Hogg's Research

2017-09-30

LIGO noise correlations

I spent some weekend science time reading this paper on LIGO noise that claims that the time delays in the LIGO detections (between the Louisiana and Washington sites) are seen in the noise too—that is, that the time delays or coincidence aspects of LIGO detections are suspect. I don't understand the paper completely, but they show plots (Figure 3) that show very strong phase–frequency relationships in data that are supposed to be noise-dominated. That's strange; if there are strong phase–frequency relationships, then there are almost always visible structures in real space. (To see this, imagine what happens as you modify the zero of time: The phases wind up!) Indeed, it is the phases that encode real-space structure. I don't have an opinion on the bigger question yet, but I would like to have seen the real-space structures creating the phase–frequency correlations they show.

2017-09-29

the life stories of counter-rotating galaxies

Today was the third experiment with Friday-morning parallel working in my office. It is like a hack week spread out over months! The idea is to work in the same place and build community. During the session, I worked through a multi-linear model for steallar spectra and tellurics with Bedell, based on conversations with Foreman-Mackey earlier in the week. I also worked through a method for generating realistic and self-consistent p(z) functions for fake-data experiments with Malz. This is a non-trivial problem: It is hard to generate realistic fake data, it is even harder to generate realistic posterior PDFs that might come out of a probabilistic set of analyses of those data.

Just before lunch, Tjitske Starkenburg (Flatiron) gave the NYU Astro Seminar. She mainly talked about counter-rotating galaxies. She took the unusual approach of following up, in the simulations she has done, some typical examples (where the stars rotate opposite to the gas) and figure out their individual histories (of accretion and merging and movement in the large-scale structure). Late in the day, she and I returned to these subjects to figure out if there might be ways to read a galaxy's individual cosmological-context history off of its present-day observable properties. That's a holy grail of galaxy evolution.

2017-09-28

what's the point of direct-detection experiments?

In the morning I spoke with Ana Bonaca (Harvard) and Chris Ick (NYU) about their projects. Bonaca is looking at multipole expansions of the Milky Way potential from an information-theory (what can we know?) point of view. We are working out how to visualize and test her output. Ick is performing Bayesian inference on a quasi-periodic model for Solar flares. He needs to figure out how to take his output and make a reliable claim about a flare being quasi-periodic (or not).

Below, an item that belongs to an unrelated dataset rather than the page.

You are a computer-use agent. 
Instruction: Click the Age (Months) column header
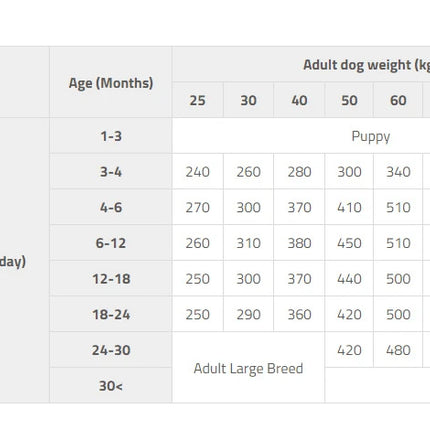point(111,82)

Rouven Essig (Stonybrook) gave a nice Physics Colloquium about direct detection of dark matter. He is developing strong limits on dark matter that might interact with leptons. The nice thing is that such a detection would be just as important for the light sector (new physics) as for the dark sector. He gave a good overview of the direct-detection methods. After the talk, we discussed the challenge of deciding what to do as non-detections roll in. This is not unlike the issues facing accelerator physics and cosmology: If the model is just what we currently think, then all we are doing is adding precision. The nice thing about cosmology experiments is that even if we don't find new cosmological physics, we usually discover and measure all sorts of other things. Not so true with direct-detection experiments.

2017-09-27

Gaia, EPRV, photons

In our Gaia DR2 prep workshop, Stephen Feeney (Flatiron) led a discussion on the Lutz–Kelker correction to parallaxes, and when we should and shouldn't use it. He began by re-phrasing the original LK paper in terms of modern language about likelihoods and posteriors. Once you put it in modern language, it becomes clear that you should (almost) never use these kinds of corrections. It is especially wrong to use them in the context of Cepheid (or other distance-ladder) cosmology; this is an error in the literature that Feeney has uncovered.

That discussion devolved into a discussion of the Gaia likelihood function. Nowhere in the Gaia papers does it clearly say how to reconstruct a likelihood function for the stellar parallaxes from the catalog, though it does give a suggestion in the nice papers by Astraatmadja, such as this one. Astraatmadja is a Gaia insider, so his suggestion is probably correct, but there isn't an equivalent statement in the official data-release papers (to my knowledge). There is a big set of assumptions underlying this likelihood function (which is the one we use); we unpacked them a bit in the meeting. My position is that this is so important, it might be worth writing a short note for arXiv.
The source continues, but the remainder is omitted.